(PROBLEM) Please quote every line of the listing below verbatim, leaving out the pictures.

(EXERCISE MATERIAL)
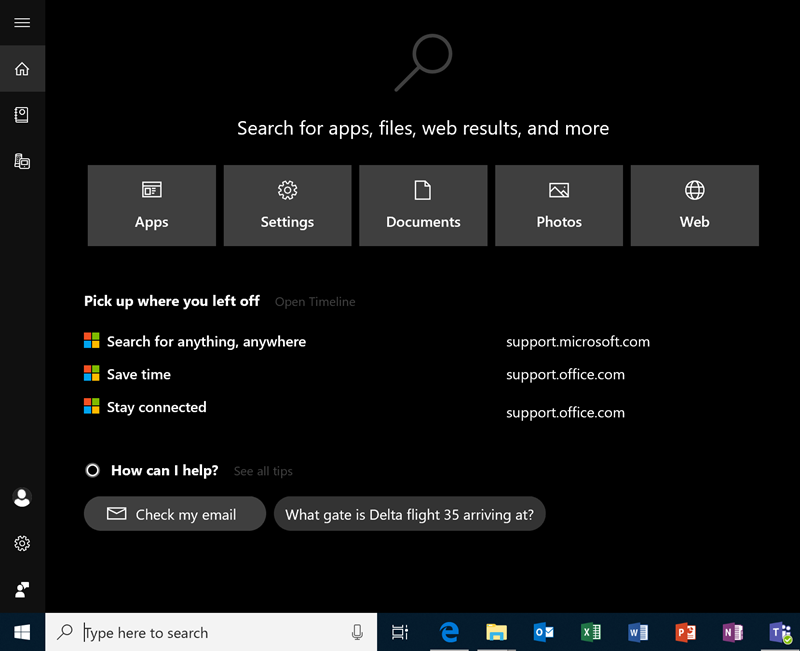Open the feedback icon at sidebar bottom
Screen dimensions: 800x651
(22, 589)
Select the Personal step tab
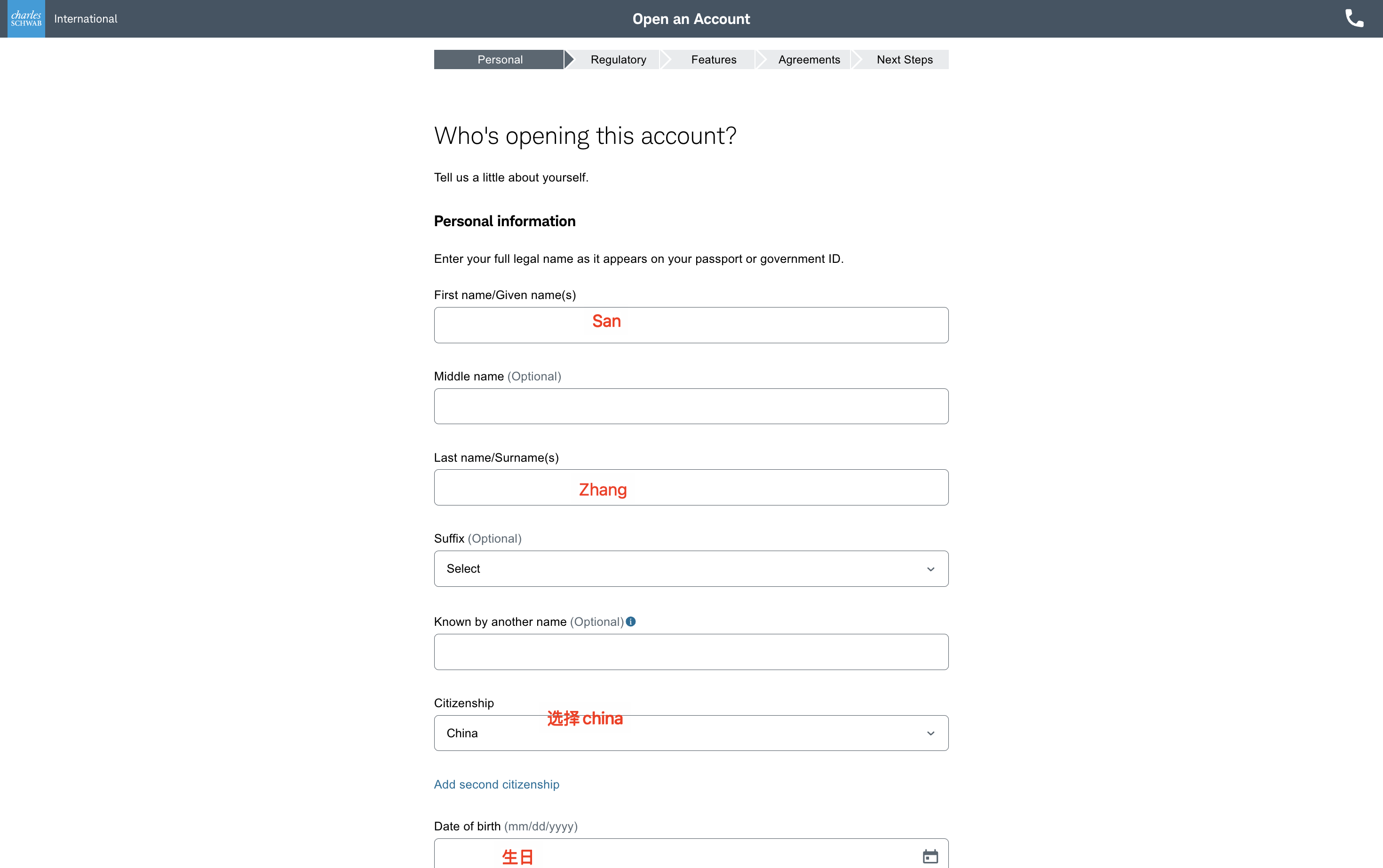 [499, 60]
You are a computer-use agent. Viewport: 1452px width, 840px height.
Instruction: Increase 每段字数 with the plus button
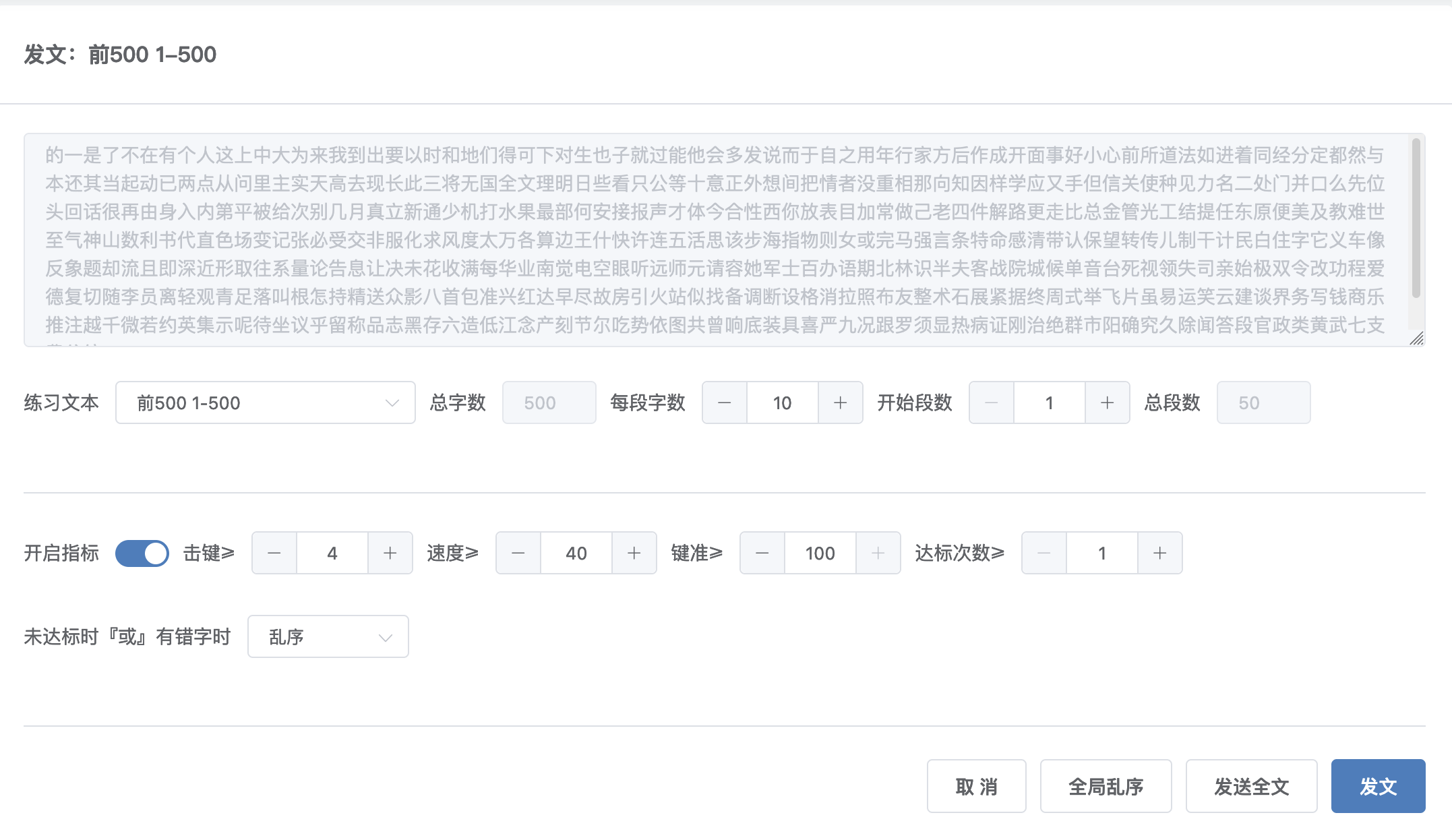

(REPLY)
Open the feedback icon at sidebar bottom
Screen dimensions: 800x651
(22, 589)
Select the Personal step tab
 [499, 60]
You are a computer-use agent. Viewport: 1452px width, 840px height.
Instruction: Increase 每段字数 with the plus button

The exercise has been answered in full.